Ghana is a country undergoing rapid transformation, with a total population of 27 million, 57% of which are under 25 years of age. The radiology training program at Korle Bu Teaching Hospital is similarly young and vibrant, as it inducted it first class of residents in 2001. Under the tireless leadership of Dr. Mensah, the radiology department provides imaging services to approximately 2000 tertiary patients with a single MRI and a single CT scanner. The residents also perform a large number of ultrasounds as well and review radiographs as requested by referring physicians.
During my visit the MRI and CT machines were under repair, which yielded ample time for didactic lectures and case reviews. A typical day would start with a didactic lecture at 7:30 am, followed by alternating case conferences and didactic sessions until 1pm. We focused on a different region of the head and neck each day (Paranasal Sinuses, Neck, Temporal Bone, Orbit, and Cranial Nerves) and even added some sessions on CT protocol design, acute stroke imaging, and imaging guided biopsies in the head and neck. These sessions were well attended by radiology residents and faculty, private practice radiologists, and visiting faculty from other departments. The residents were smart, curious, attentive and were a delight to work with throughout the week.
During the visit we also discussed Dr. Mensah’s vision for his department.
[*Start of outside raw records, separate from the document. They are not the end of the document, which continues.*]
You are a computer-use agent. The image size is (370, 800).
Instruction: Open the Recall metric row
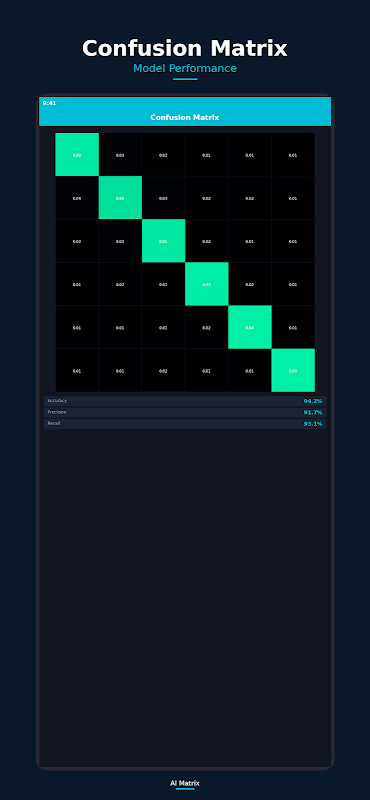coord(185,424)
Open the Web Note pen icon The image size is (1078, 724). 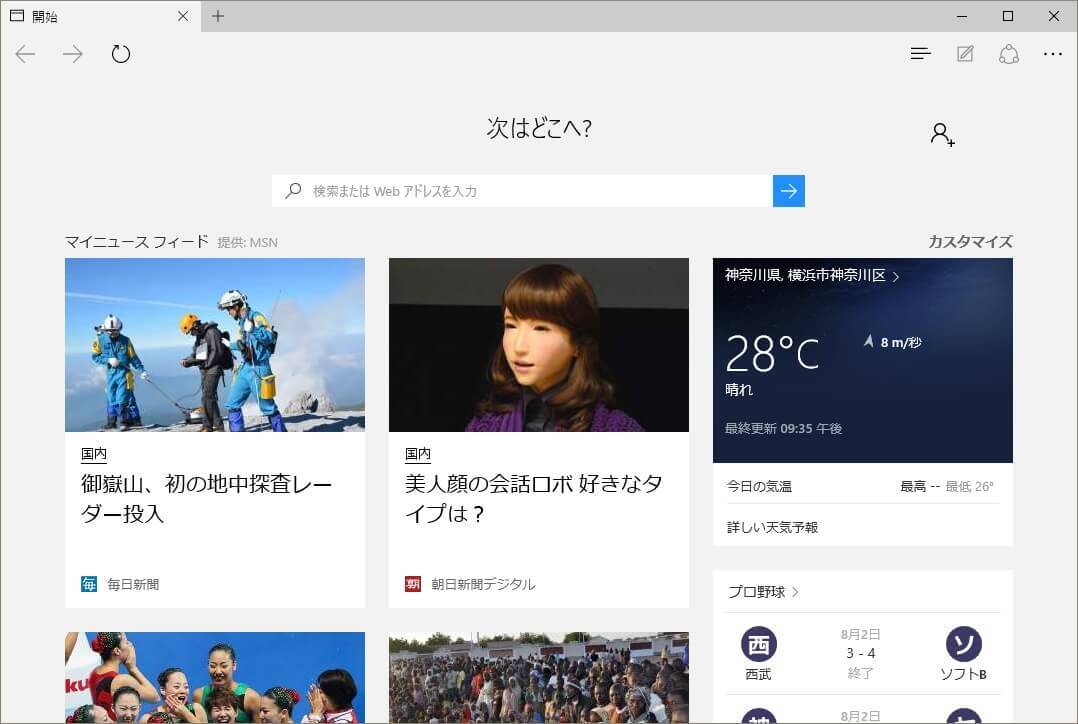[964, 54]
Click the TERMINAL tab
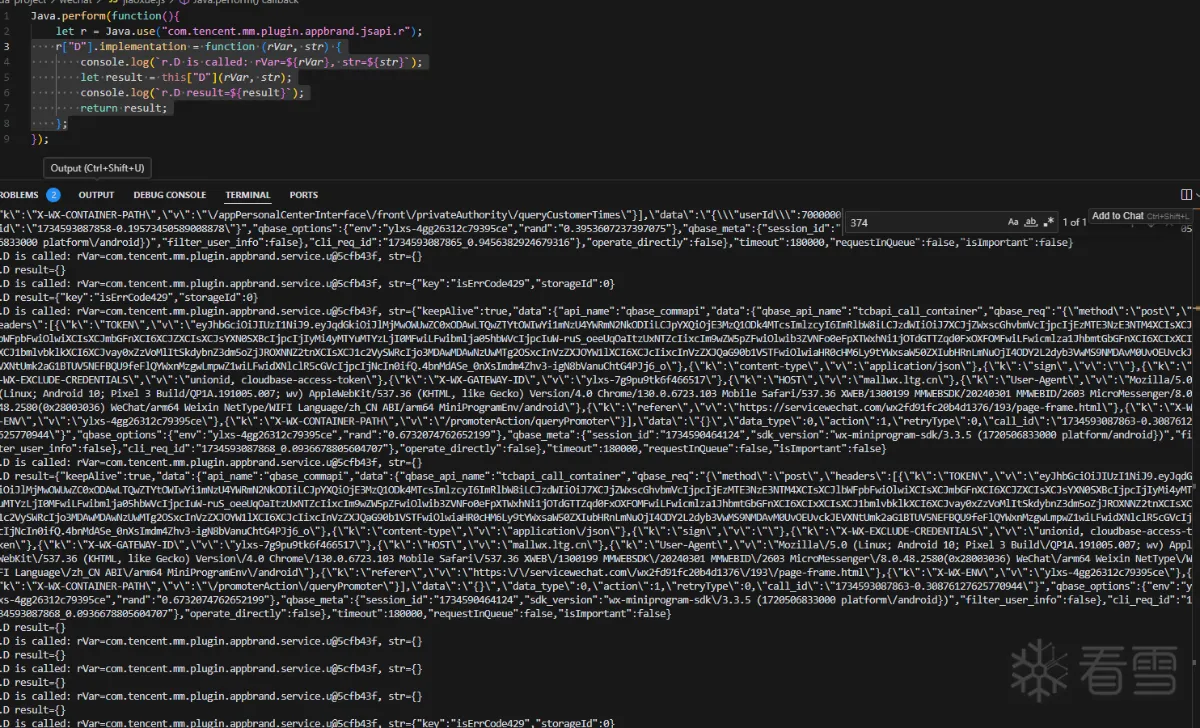This screenshot has height=728, width=1200. point(247,195)
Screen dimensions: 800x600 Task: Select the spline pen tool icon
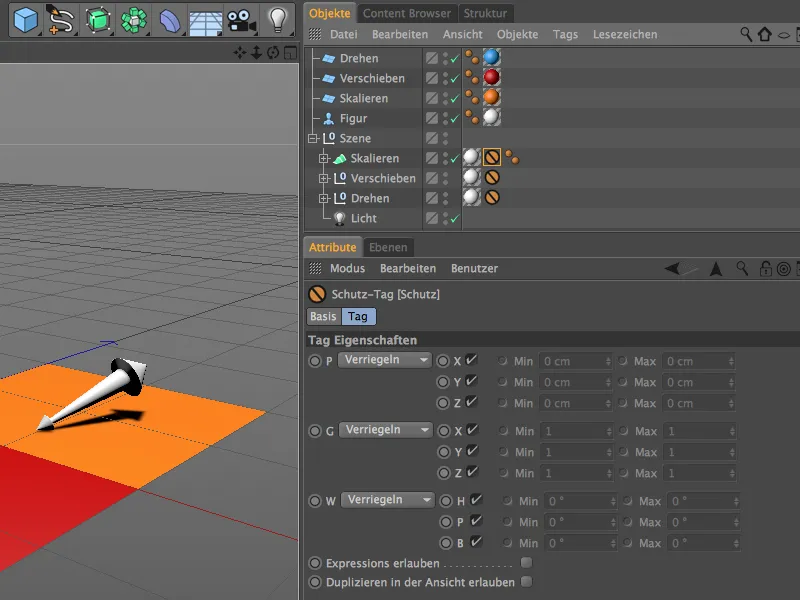[x=62, y=20]
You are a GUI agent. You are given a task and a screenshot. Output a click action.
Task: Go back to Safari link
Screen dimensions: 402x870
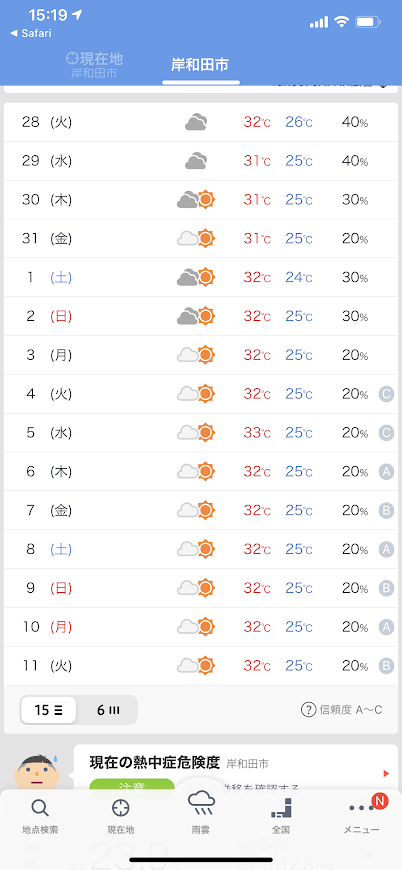coord(31,33)
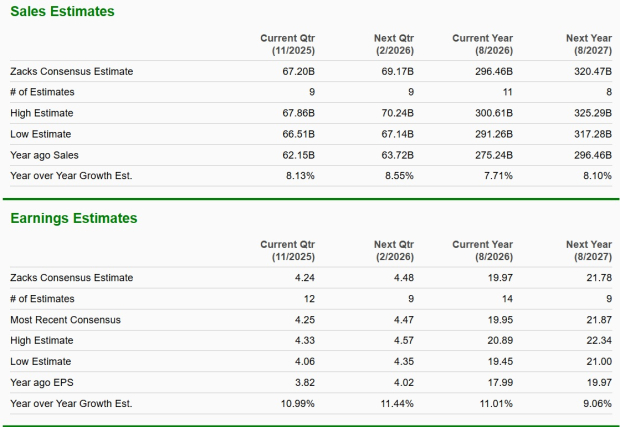Select the Sales Next Year (8/2027) column header
Viewport: 620px width, 427px height.
click(x=588, y=44)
He is working to gain additional resources in imaging equipment to reduce the impact of equipment downtime. Additionally, he has been working to increase the subspecialization of his faculty, which he expects will be a boon to his department and to the profession of Radiology in Ghana.
My hosts were immensely helpful throughout the experience. They took me on several tours of Accra, including the Independence Arch, the James Town Lighthouse, the University of Ghana, and the Kwame Nkrumah Memorial Park. Afternoon lunch was a delicious Ghanaian specialty, helpfully selected by the residents. Friday is traditional dress day throughout Ghana, and the department presented me with a beautiful shirt so that I could also partake in this tradition.
I want to thank the ASNR International Outreach Committee and Dr. Osborne for creating this opportunity. This was an immensely enjoyable and gratifying experience, and I believe that this collaboration will continue to advance neuroradiology for many years to come.